Danielle Di Majo Quartet Chromatism
Voto:
Boh, sempre da ascoltatore non tecnico (io non so suonare nessun strumento) a me Metheny mi sembra poliedrico ed anche molto avanti. Magari i suoi dischi da solo, anzi leviamo pure il magari, sono dei bei pipponi troppo incentrati a far vedere quanto è veloce il Pat. Però, quando si unisce ad altri mostri di caratura abbastanza grande da far si che non sia l'unico protagonista sul palco, a me piace davvero molto. Con Pastorius nel primo disco mi fanno impazzire entrambi, certo deve avere un buon bassista che gli "rubi" un po' la scena, anche con Dave Holland ad esempio, però michia se rende. Magari è sborone, quello si, però cazzo lo può anche fare, è Pat Metheny porco cane, eh. Allo stesso modo capisco che ad un musicista dia più fastidio il suo fare il vanitoso rispetto a quanto può dare fastidio a me che nel giro non ci sono nè ci sarò mai.

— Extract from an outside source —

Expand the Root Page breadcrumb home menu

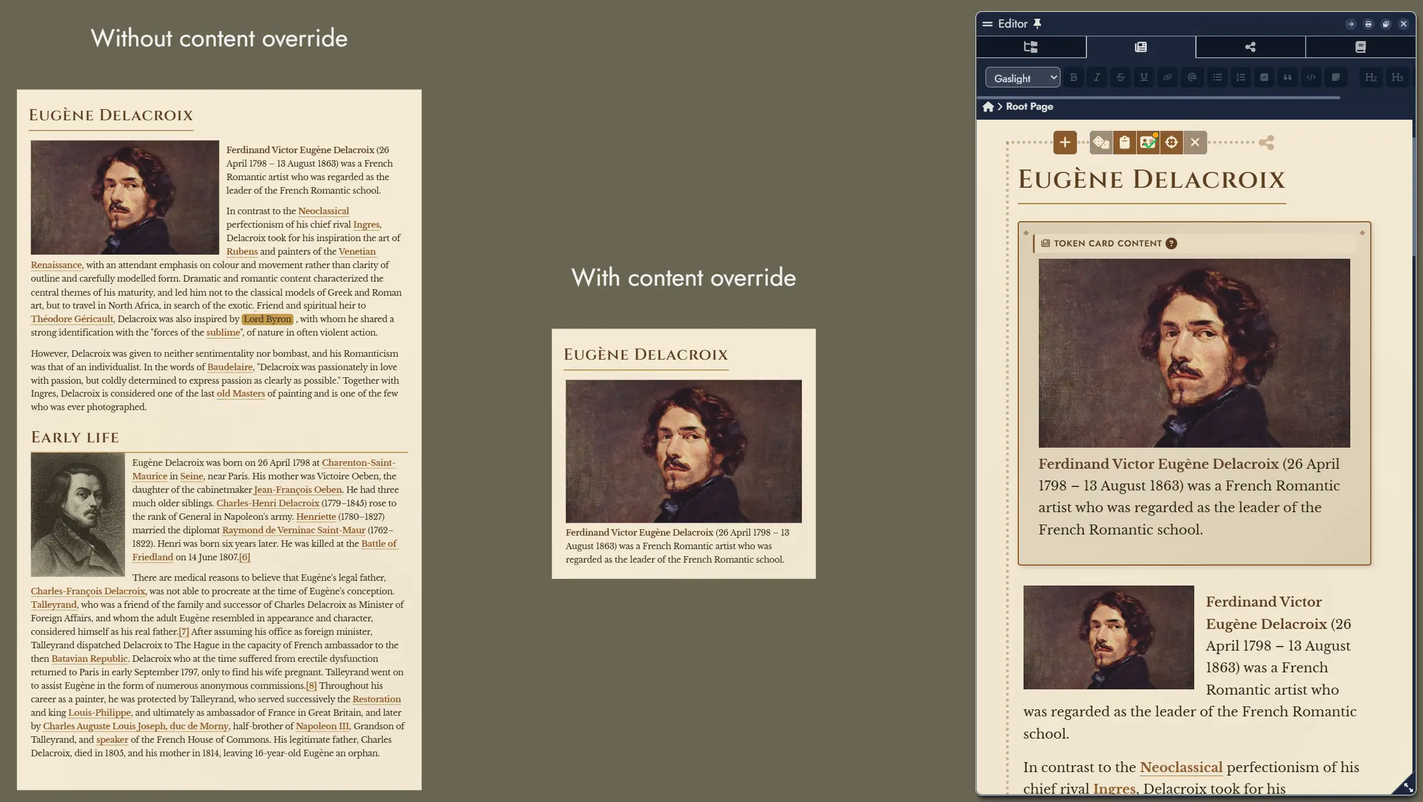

Radiodervish Centro del mundo
Voto:
Si si, è proprio lui, il Tastierista che ha vinto il "premio Take-That" tre anni di Fila. Bonissimo, non figo, proprio BBono.
Danielle Di Majo Quartet Chromatism
Voto:
Non è che volessi dire che la musica si divide in strumenti, volevo solo dire che noi siamo ignoranti e caciaroni, e non ci arriviamo. Tornando ai dischi, quello con Gene Krupa sembra un gran consiglio, lo metto in cima alla lista. Sono innamorato di Krupa da quando ho sentito un po' di Drum's Battle con Buddy Rich, quelli erano davvero milioni anni avanti, due veri mostri che pestavano a dovere.